Wednesday 27 December 2023

Two Sparrowhawks in a Lonely Sky

Two Sparrowhawks in a Lonely Sky by Rebecca Lim (Allen and Unwin), RRP $17.99 Young Adult ISBN 9-781761-180224

Reviewed by Susan Hancy

Hungry, frightened, homeless, and grieving for their ma, who has died of starvation and hard labour at the hands of the 1950’s communist China regime, 13-year-old Fu and 11-year-old Pei have only one direction that they can turn. South, to flee China, with only the hope that luck will somehow allow them to reach their father at the bottom of the world.

Two Sparrowhawks in a Lonely Sky is about a fictional family living in rural China. With the help of well-connected friend, the father of the family, who is a former Kuomintang intelligence officer and enemy of the new Communist state, flees to Australia in 1951. His wife, son, and daughter – Fu and Pei – are left behind, harvesting the land to deliver their required quotas while struggling to feed themselves. Knowing her time is near, Ma gives them the only documentation she has that may help them find their father – a menu, a letter, and a faded photo of him outside a skyscraper in Hong Kong.

On the eve of the Great Leap Forward in 1958, Ma passes away and the state takes possession of her house, pig and chickens. The local official determines that Fu can go to a family that needs a young boy to work in the fields and that Pei be married off. Despite her belief in communist values, a female officer from Beijing is outraged at the thought of an 11-year-old girl being forced to marry, so personally helps them escape to the Southern Sea, where she entrusts them to a strong and savvy seawoman to sail them to Hong Kong. 

In the bustling city of skyscrapers and electric lights, they need to persevere through abuse and rejection, shouted at in a language they don’t understand by “ghost” people (Anglo-Saxons), in order to capture the attention of the acting Trade Commissioner who, luckily for them, is sympathetic to their plight. But with Australia’s tough immigration laws, vocal citizens not open to accepting newcomers with a different skin colour and a treacherous ocean voyage in typhoon season ahead, the reader’s fingers will be crossed to find out whether Fu and Pei are able to reunite with their father.

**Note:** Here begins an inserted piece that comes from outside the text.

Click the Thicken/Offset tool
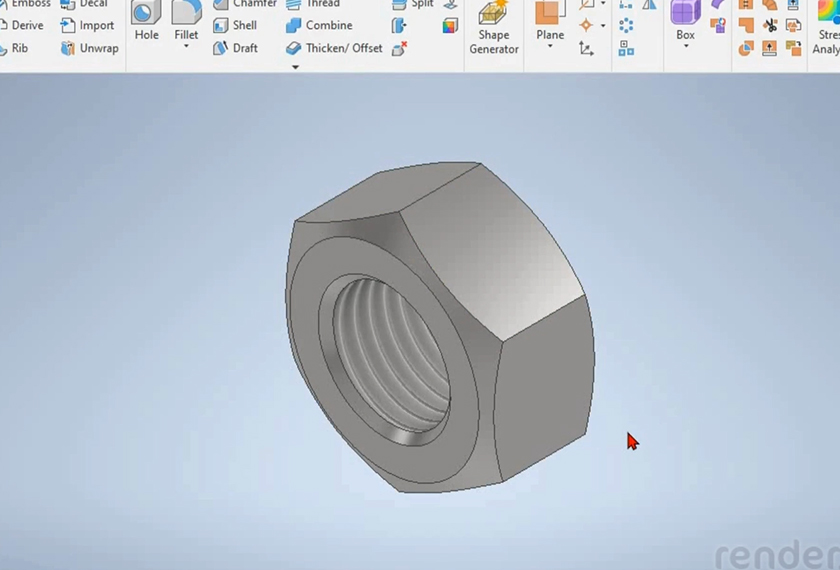The width and height of the screenshot is (840, 570). (x=334, y=48)
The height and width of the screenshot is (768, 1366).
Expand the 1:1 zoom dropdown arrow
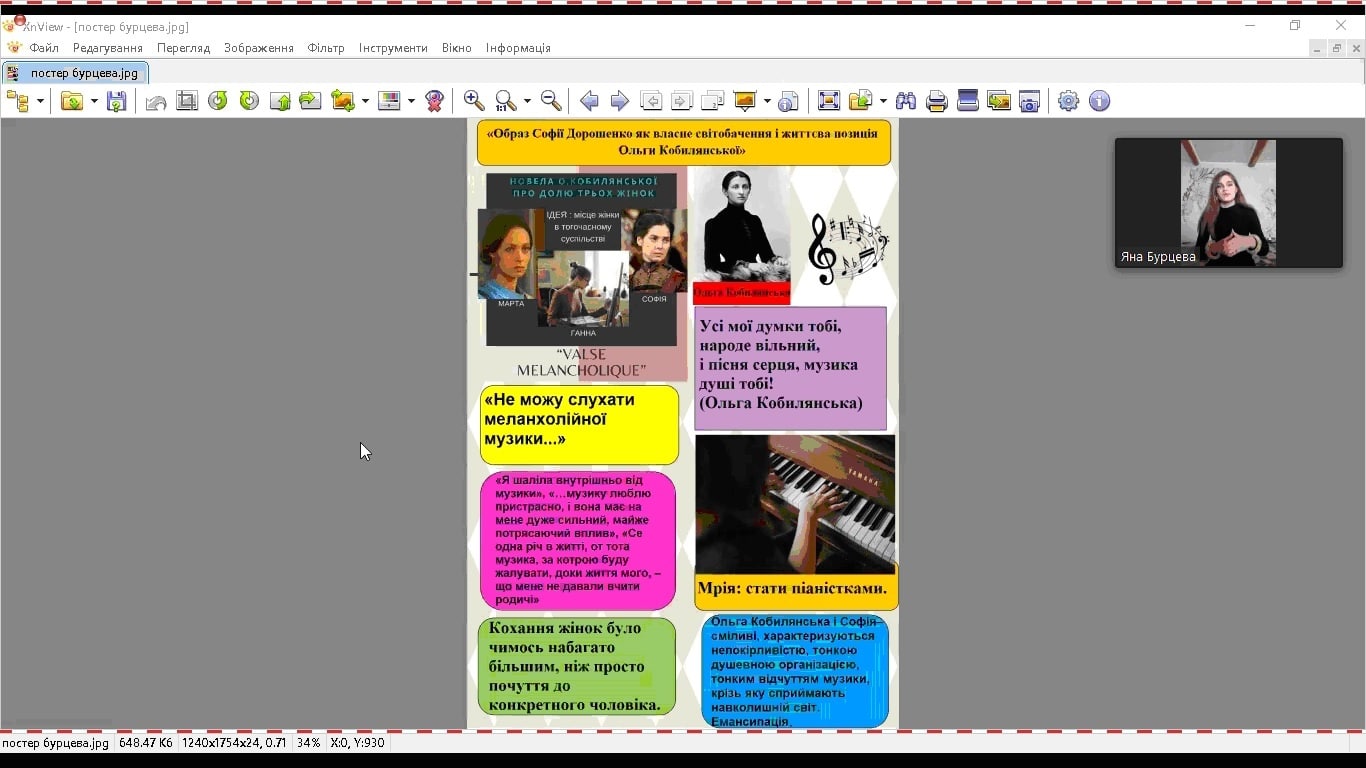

Two Sparrowhawks is an eye-opening read, not only for the target audience of 11 to 14-year-olds, but also for older readers including adults who may not be aware of the details around Australia’s racist attitudes and immigration restrictions in past decades: happy to take refugees escaping hard labour or wars in their birth lands, only to subject them to hard labour in Australia with limited prospects of longer-term settlement. This novel also gives the reader insights into the culture, practices, and changes in China in the 1950’s.

In addition to Fu and Pei capturing my heart and leaving me curious about how their future life transpires, the motivations of the supporting characters who helped Fu and Pei on their journey are also interesting and I’d love to know what happens to them as well.  A sequel, please, Rebecca Lim!